++++ INPUT

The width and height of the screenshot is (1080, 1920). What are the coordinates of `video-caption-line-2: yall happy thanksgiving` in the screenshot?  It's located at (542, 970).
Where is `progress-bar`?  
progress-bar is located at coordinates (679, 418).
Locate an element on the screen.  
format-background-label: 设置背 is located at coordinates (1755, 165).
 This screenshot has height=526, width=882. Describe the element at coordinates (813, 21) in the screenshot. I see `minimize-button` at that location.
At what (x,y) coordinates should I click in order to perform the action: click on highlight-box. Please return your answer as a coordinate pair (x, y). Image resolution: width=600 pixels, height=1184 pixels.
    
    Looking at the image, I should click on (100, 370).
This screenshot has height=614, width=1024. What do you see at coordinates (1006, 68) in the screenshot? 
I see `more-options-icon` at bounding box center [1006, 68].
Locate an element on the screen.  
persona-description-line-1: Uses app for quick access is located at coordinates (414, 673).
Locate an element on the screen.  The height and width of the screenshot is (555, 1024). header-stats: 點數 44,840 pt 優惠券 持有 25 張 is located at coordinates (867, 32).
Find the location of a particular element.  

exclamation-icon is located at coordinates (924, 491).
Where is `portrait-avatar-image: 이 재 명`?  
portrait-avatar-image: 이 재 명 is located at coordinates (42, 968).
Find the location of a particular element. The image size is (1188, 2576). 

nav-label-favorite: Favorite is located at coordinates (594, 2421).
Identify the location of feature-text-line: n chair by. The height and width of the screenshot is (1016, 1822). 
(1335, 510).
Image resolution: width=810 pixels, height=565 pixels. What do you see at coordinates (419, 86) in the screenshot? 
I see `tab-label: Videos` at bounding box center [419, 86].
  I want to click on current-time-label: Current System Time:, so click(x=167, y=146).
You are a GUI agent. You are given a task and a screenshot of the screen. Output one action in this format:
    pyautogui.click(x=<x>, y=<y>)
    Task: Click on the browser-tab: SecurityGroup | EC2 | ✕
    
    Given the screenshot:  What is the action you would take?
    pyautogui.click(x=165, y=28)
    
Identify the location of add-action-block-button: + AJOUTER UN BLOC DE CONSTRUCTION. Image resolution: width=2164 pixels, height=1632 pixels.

++++++++

§ **JOB ITEM**:
Repeat the lines of the material word for word, starting at the line containing "Find the location of a particular element. The" and ending at the line containing "center [419, 86].".

§ **ANSWER AREA**:
Find the location of a particular element. The image size is (1188, 2576). 

nav-label-favorite: Favorite is located at coordinates (594, 2421).
Identify the location of feature-text-line: n chair by. The height and width of the screenshot is (1016, 1822). 
(1335, 510).
Image resolution: width=810 pixels, height=565 pixels. What do you see at coordinates (419, 86) in the screenshot? 
I see `tab-label: Videos` at bounding box center [419, 86].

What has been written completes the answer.